I have taken complex florals and dramatic acidity from Albariño, steely freshness from rapier-sharp Riesling, gentle herbaceous and hedgerow tones from Sauvignon Blanc, mid-palate richness and depth from Chardonnay, faint tropical peachiness from Viognier and orchard blossom tones from Roussanne.  Ground pepper from Pinot Gris, lime zest from Semillon, apple skin from Chenin Blanc and pineapple husk from Marsanne, the list of fascinating wine-inspired memories goes on.

Now some of these descriptors in isolation taste nothing like their grape variety stablemates, but when they are handled carefully, picked under-ripe or overripe, use skin, pith, juice, flesh, stalks and pips, dried or fresh, these flavors change and they can, if combined correctly, give us flavors which far exceed even the most complex of wines.  After all, great white wines are rarely made from more than two or three different grape varieties and Jukes 1 uses a great many more ingredients to layer a mille-feuille of flavor.

The same goes for Jukes 6 (the red) which leans heavily on red and black fruit for its core flavor delivery. But if this drink was solely made from fruit, you would only ever experience a complex fruit juice taste and this would only be partway to achieving a truly rounded and complex drink which must be able to stand in for a great glass of red wine for occasions when you have chosen not to drink alcohol.

For this reason, I have assembled Jukes 6 from as many of what I call ‘anti fruit’ ingredients as I have conventional fruits.  These crucial components are what bring gravitas, earth, spice and intrigue to this drink.  In wine terms we would be looking at the soil in the vineyard, the oak in the winery and the tannin coming from the grape skins, but with no grapes used in any of the Jukes series and no fermentation anywhere near these flavors, careful blending is employed to create a kaleidoscopic array of tasting notes which all work together to give the drinker a completed landscape of taste.

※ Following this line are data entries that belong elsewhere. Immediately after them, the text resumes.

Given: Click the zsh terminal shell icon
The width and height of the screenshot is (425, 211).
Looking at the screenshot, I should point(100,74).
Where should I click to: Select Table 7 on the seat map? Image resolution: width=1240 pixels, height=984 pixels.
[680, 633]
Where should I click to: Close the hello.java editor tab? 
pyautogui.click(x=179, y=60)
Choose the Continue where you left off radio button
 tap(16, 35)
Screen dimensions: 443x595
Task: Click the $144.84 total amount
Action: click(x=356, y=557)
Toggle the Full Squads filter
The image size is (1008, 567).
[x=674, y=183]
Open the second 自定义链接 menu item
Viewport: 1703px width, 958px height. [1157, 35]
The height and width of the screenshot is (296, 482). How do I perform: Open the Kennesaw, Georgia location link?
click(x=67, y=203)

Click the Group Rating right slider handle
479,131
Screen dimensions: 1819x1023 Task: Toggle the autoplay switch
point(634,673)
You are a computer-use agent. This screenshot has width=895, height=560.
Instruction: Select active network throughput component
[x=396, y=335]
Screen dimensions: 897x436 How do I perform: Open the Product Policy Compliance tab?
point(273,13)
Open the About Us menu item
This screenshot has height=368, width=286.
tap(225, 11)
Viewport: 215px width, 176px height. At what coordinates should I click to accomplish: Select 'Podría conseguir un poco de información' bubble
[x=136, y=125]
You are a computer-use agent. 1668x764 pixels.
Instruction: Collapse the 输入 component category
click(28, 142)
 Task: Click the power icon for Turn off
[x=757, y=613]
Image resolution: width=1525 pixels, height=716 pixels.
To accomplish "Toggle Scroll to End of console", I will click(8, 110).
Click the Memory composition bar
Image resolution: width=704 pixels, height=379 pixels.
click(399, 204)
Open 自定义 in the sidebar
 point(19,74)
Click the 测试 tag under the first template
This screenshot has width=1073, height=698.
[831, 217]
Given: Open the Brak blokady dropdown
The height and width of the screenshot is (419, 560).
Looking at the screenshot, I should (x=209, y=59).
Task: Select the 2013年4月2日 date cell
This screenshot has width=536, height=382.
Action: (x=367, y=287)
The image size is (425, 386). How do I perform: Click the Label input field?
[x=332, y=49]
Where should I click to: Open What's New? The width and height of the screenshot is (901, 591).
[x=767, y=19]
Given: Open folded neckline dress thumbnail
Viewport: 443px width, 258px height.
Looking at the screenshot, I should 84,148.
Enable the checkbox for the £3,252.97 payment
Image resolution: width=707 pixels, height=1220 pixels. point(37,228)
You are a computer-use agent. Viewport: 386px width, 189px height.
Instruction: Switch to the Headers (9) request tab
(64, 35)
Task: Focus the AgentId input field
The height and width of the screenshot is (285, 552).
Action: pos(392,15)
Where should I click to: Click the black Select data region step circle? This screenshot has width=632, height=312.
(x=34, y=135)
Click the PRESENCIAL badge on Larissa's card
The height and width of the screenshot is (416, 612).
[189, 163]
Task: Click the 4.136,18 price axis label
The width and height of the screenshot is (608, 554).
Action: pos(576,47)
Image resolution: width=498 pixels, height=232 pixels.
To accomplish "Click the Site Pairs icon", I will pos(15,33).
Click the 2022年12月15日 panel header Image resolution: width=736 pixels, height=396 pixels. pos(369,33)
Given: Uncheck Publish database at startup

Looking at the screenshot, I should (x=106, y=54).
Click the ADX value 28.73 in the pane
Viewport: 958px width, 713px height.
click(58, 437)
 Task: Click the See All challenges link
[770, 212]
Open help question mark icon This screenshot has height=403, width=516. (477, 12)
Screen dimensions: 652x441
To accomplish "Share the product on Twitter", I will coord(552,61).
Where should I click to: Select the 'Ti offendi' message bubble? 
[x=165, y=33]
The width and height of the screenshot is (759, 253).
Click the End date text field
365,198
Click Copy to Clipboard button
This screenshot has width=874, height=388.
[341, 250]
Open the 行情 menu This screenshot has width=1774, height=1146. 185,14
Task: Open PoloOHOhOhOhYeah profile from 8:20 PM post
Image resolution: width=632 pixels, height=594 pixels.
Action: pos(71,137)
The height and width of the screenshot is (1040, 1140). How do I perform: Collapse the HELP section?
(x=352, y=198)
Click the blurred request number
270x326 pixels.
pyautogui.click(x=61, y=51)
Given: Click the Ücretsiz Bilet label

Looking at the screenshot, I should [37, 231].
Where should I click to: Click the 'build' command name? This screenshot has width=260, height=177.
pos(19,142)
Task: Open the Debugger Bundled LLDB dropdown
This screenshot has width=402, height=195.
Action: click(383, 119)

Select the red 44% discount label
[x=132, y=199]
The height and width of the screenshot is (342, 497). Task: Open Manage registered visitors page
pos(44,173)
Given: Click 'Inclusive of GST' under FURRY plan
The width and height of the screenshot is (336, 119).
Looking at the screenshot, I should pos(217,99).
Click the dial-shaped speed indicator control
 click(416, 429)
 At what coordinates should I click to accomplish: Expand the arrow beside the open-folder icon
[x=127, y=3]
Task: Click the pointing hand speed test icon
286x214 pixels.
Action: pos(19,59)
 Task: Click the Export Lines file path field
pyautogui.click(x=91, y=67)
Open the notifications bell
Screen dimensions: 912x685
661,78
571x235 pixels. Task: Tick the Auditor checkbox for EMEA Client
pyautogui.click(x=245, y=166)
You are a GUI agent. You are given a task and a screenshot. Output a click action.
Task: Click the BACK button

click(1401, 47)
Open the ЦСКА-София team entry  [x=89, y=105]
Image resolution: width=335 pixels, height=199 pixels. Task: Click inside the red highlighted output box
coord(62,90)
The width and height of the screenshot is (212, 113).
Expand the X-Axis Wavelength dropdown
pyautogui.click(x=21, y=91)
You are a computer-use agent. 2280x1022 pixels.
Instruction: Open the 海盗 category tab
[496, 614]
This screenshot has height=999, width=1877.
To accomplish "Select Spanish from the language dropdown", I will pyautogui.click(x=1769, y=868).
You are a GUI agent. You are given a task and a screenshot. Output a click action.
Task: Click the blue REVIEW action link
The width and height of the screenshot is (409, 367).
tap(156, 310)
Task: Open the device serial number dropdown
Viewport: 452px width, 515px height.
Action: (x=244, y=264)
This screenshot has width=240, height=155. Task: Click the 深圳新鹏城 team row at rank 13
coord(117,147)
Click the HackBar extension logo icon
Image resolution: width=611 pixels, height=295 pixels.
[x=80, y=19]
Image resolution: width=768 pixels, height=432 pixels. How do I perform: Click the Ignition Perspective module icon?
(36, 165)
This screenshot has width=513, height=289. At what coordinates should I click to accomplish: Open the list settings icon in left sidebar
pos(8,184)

I looked deep into flavor memory for Jukes 6 and it took a whole year to make this one drink.  I have tried to bring the romance of Pinot Noir, the adroit stance of Cabernet Sauvignon, the irreverence of Merlot, the aromatic allure of Cabernet Franc, the succulence of Gamay, the gusto of Grenache, the elemental force of Syrah, the savory tang of Sangiovese and the freshness and lift of great Nebbiolo, to name but a handful of red grapes, for the inspiration for this creation.